▶ _LISTED RECORDS_
----------
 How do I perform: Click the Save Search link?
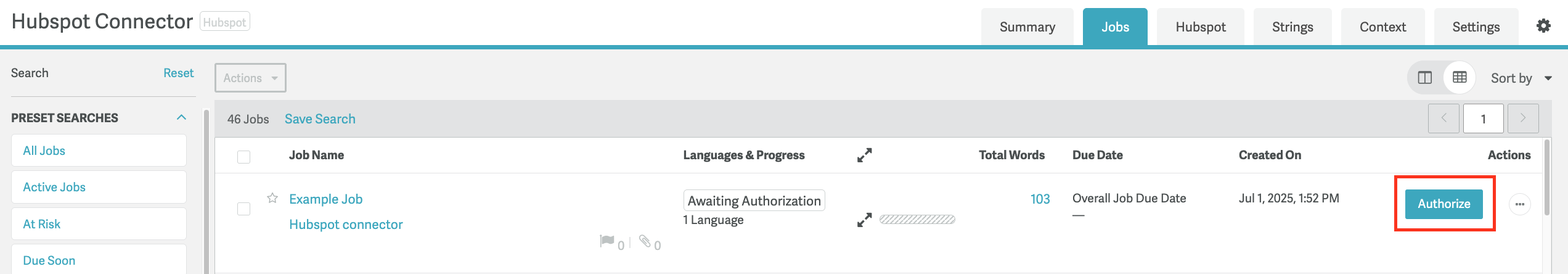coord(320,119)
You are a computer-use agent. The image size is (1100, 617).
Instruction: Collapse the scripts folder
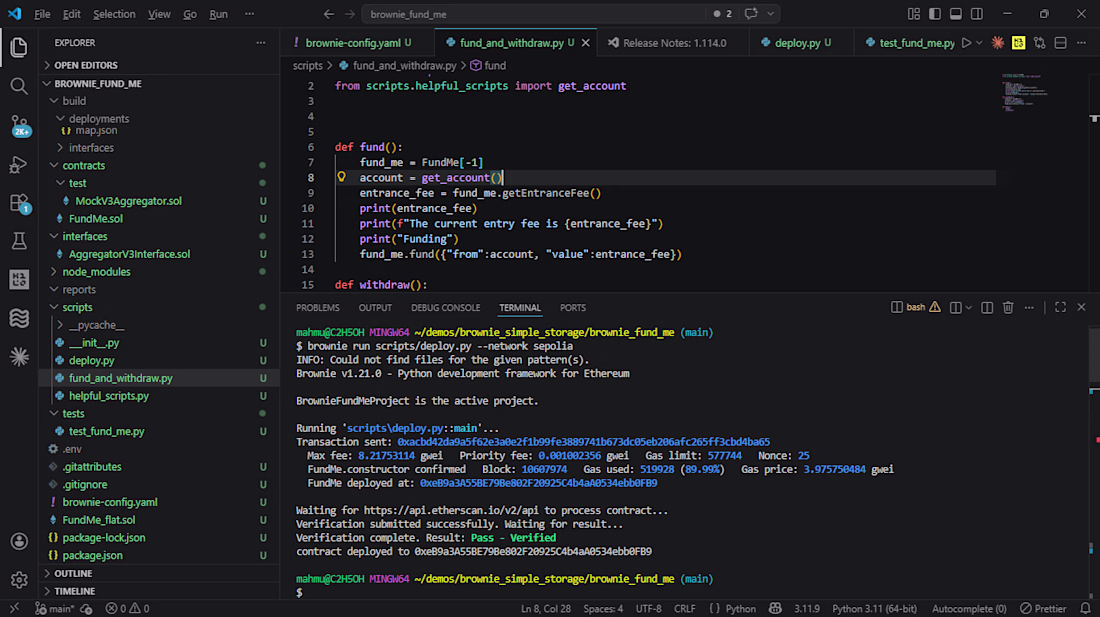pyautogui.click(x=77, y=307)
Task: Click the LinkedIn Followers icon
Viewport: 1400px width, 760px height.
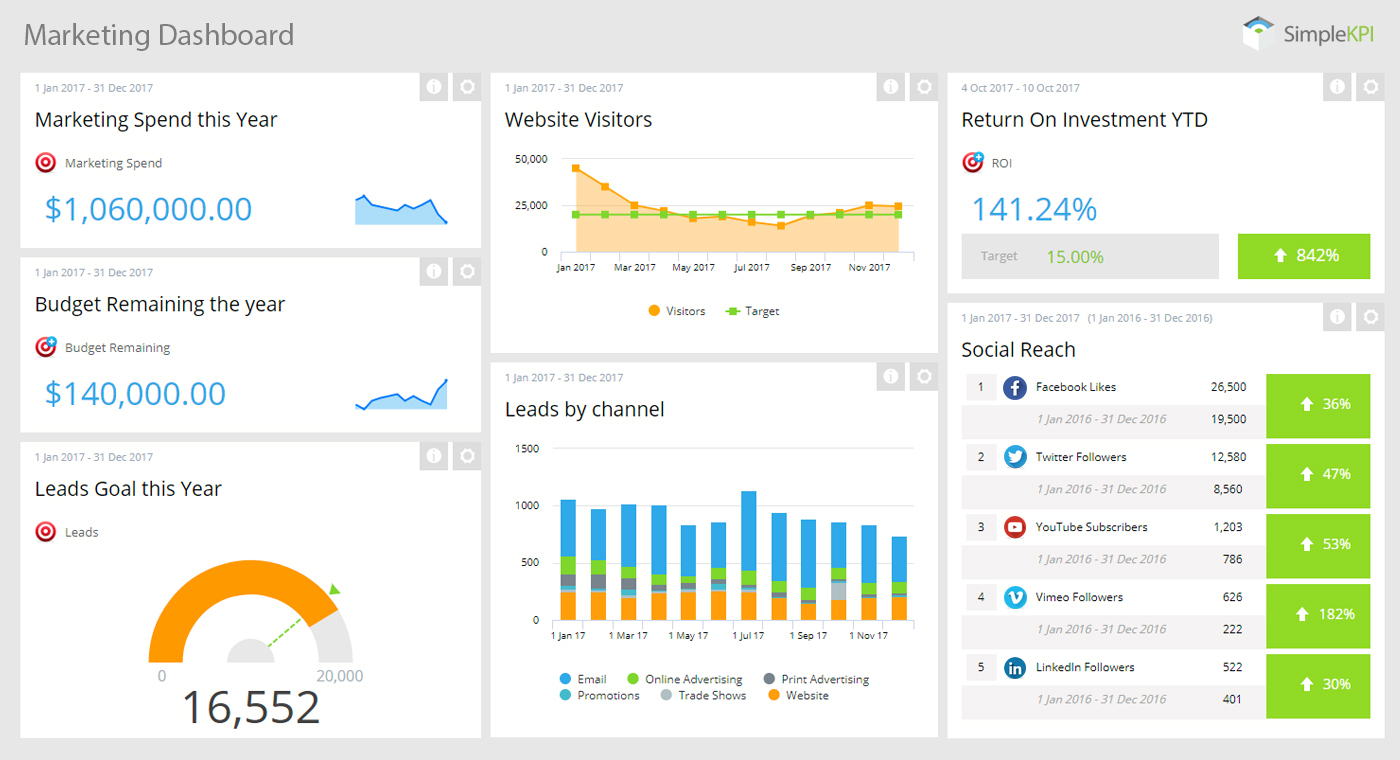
----------
▶ _ASSIGNED TASK_
Pictures are not part of the copy; transcribe the rest of the data verbatim.

▶ _SOLUTION FOR THIS TASK_
 How do I perform: Click the Save Search link?
coord(320,119)
You are a computer-use agent. The image size is (1100, 617).
Instruction: Collapse the scripts folder
pyautogui.click(x=77, y=307)
Task: Click the LinkedIn Followers icon
Viewport: 1400px width, 760px height.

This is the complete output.